- _About this task_
Each line below that contains the word "agent" must be copied.

[Supplied material]

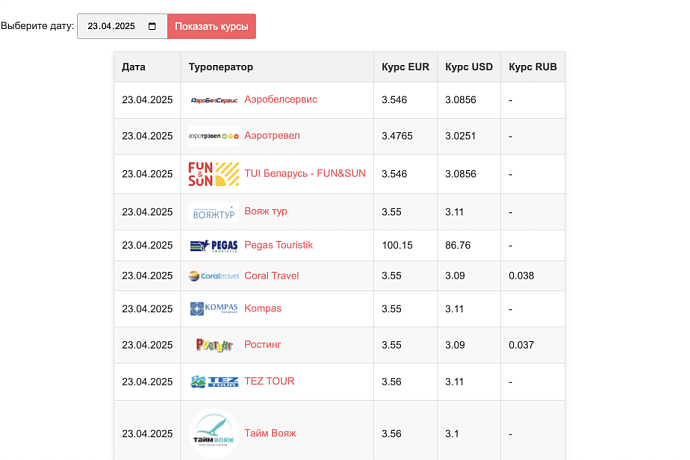Follow the Pegas Touristik text link
690x460 pixels.
pos(278,245)
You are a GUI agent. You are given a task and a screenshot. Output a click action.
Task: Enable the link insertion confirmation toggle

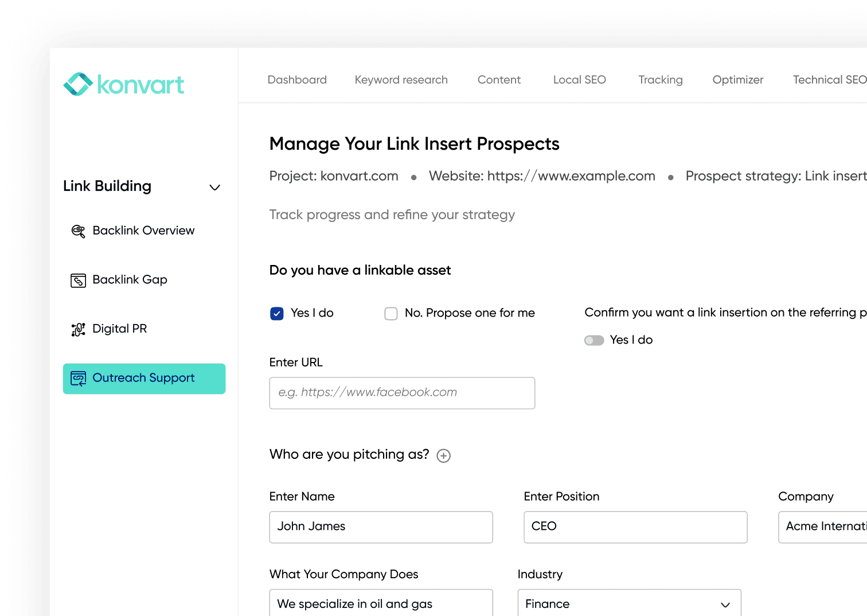tap(594, 341)
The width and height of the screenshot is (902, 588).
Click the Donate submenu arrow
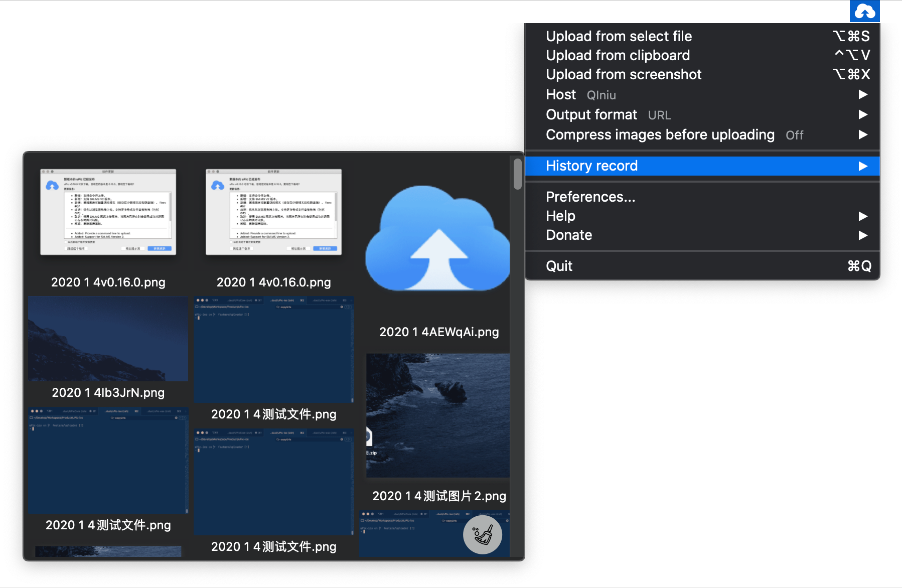click(863, 235)
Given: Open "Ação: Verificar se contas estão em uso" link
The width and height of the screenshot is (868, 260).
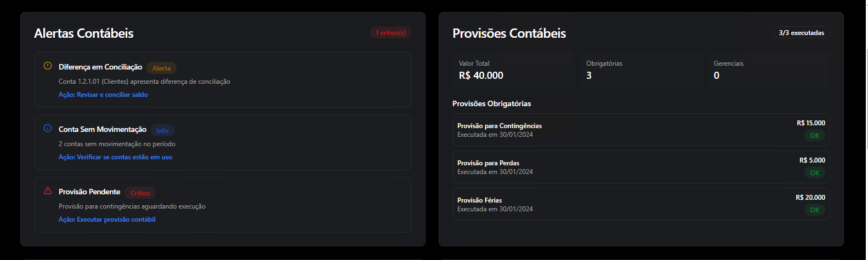Looking at the screenshot, I should tap(115, 157).
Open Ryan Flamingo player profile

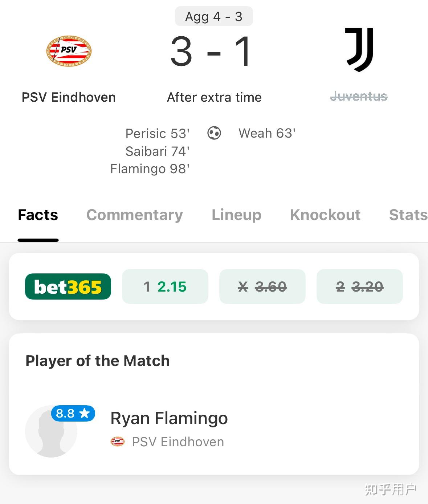pos(169,418)
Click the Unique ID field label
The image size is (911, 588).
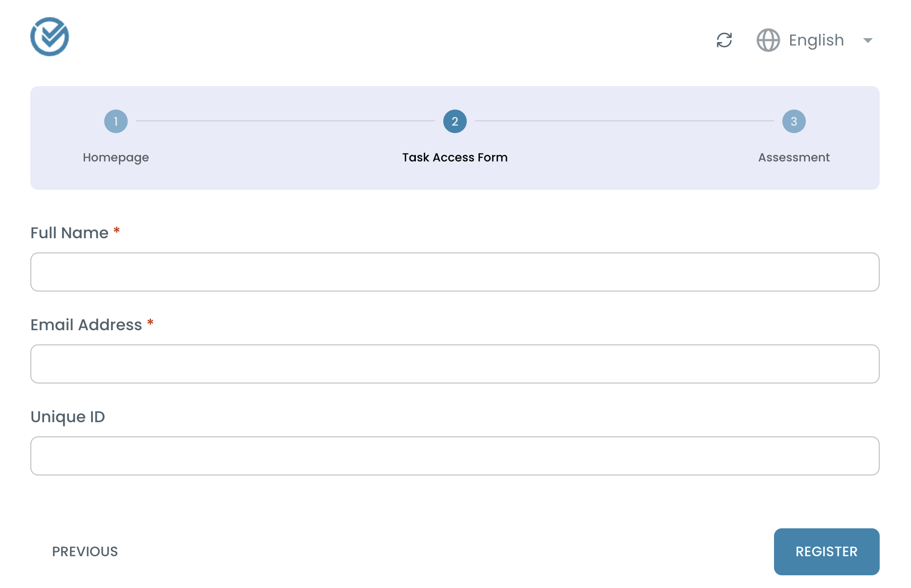pyautogui.click(x=68, y=417)
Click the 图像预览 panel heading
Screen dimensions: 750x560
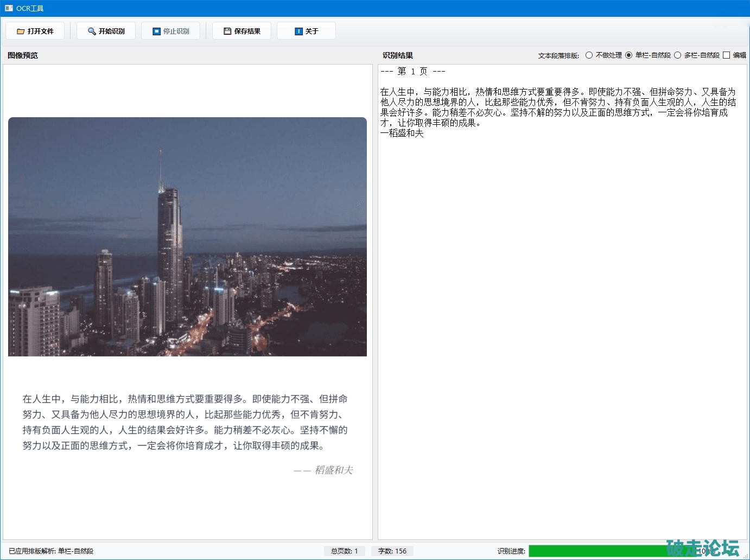click(23, 55)
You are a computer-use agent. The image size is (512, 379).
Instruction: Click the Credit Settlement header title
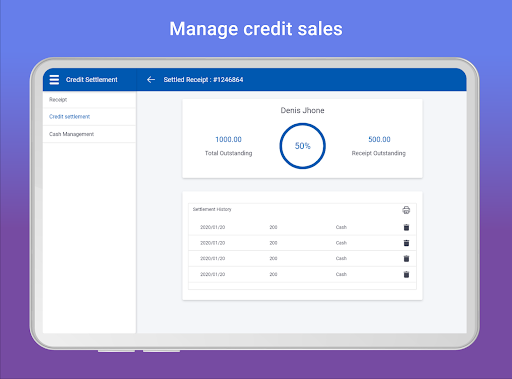point(92,80)
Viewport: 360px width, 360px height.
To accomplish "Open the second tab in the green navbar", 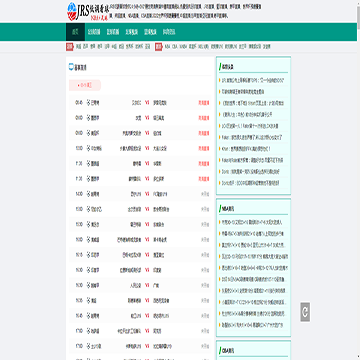I will pyautogui.click(x=94, y=32).
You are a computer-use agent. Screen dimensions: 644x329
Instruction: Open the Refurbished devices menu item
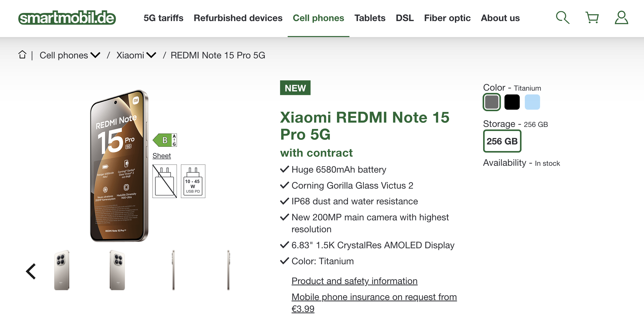tap(238, 18)
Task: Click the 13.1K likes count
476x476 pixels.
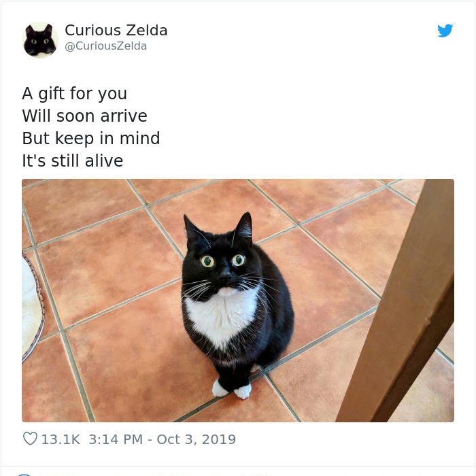Action: 61,439

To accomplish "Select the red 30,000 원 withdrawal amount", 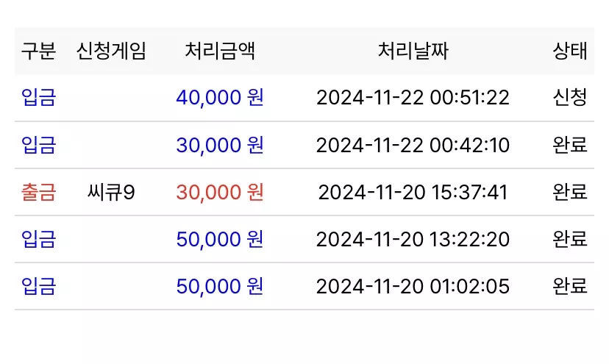I will 220,192.
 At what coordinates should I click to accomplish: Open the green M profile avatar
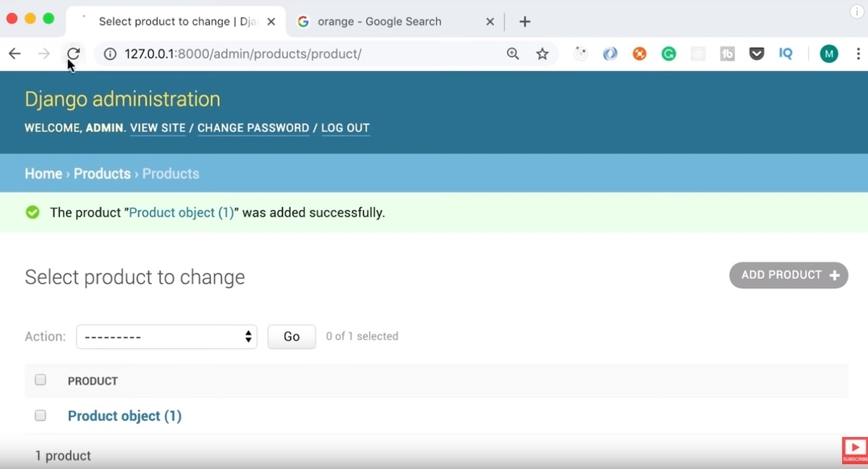(x=829, y=54)
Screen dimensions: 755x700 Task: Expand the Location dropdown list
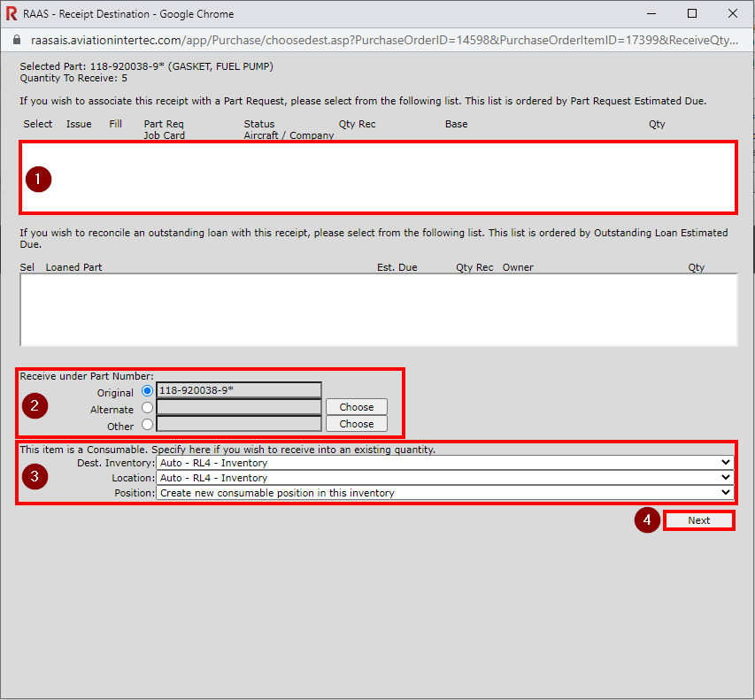pos(444,478)
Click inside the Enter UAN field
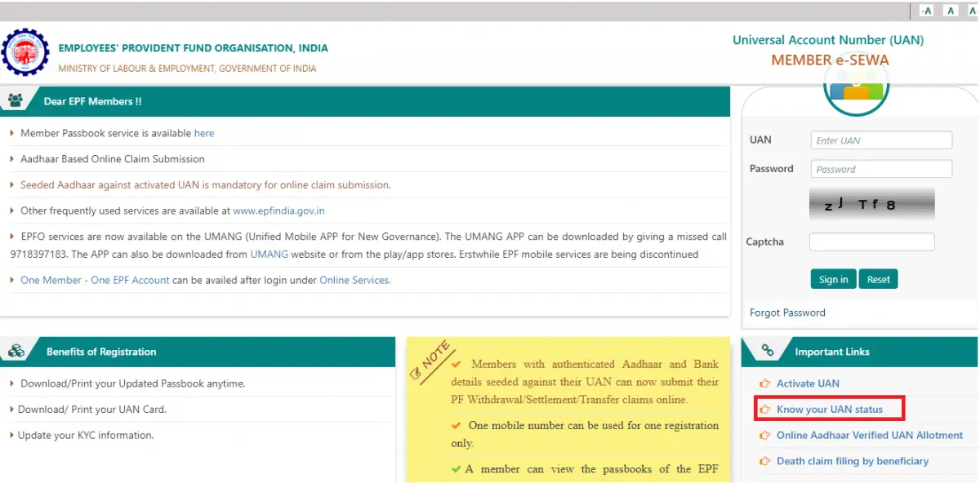The width and height of the screenshot is (980, 483). [x=880, y=140]
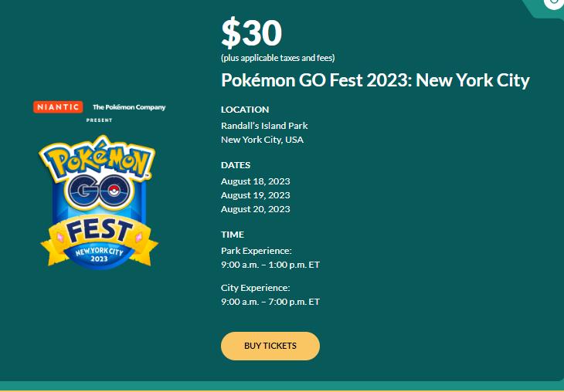Click the Park Experience label
This screenshot has height=392, width=564.
[x=257, y=251]
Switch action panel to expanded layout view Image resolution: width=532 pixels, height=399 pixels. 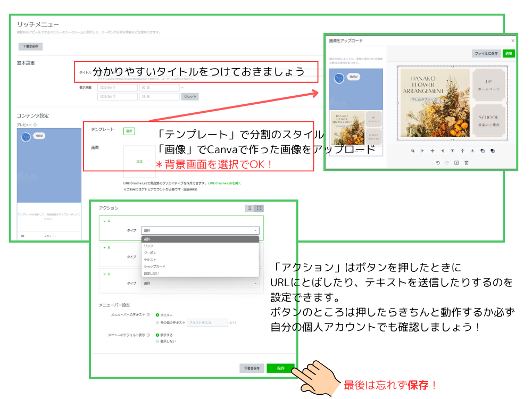point(258,208)
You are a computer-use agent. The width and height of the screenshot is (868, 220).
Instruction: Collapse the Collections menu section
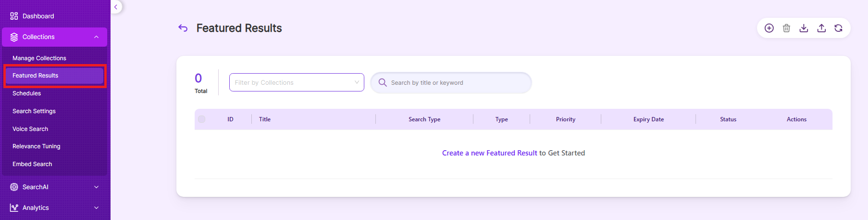54,37
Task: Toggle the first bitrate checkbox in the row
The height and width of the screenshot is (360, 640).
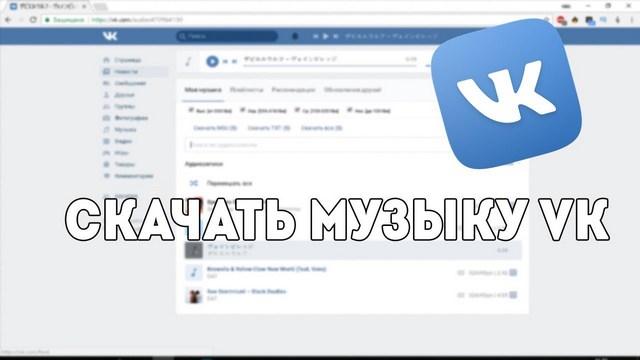Action: coord(191,110)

[/Supplied material]

- _Exercise result_
You are a GUI agent. You are given a task and a screenshot. Output a click action.
You are a computer-use agent. The image size is (512, 379).
You are a computer-use agent. Screen dimensions: 644x329
You are a computer-use agent. The width and height of the screenshot is (868, 220).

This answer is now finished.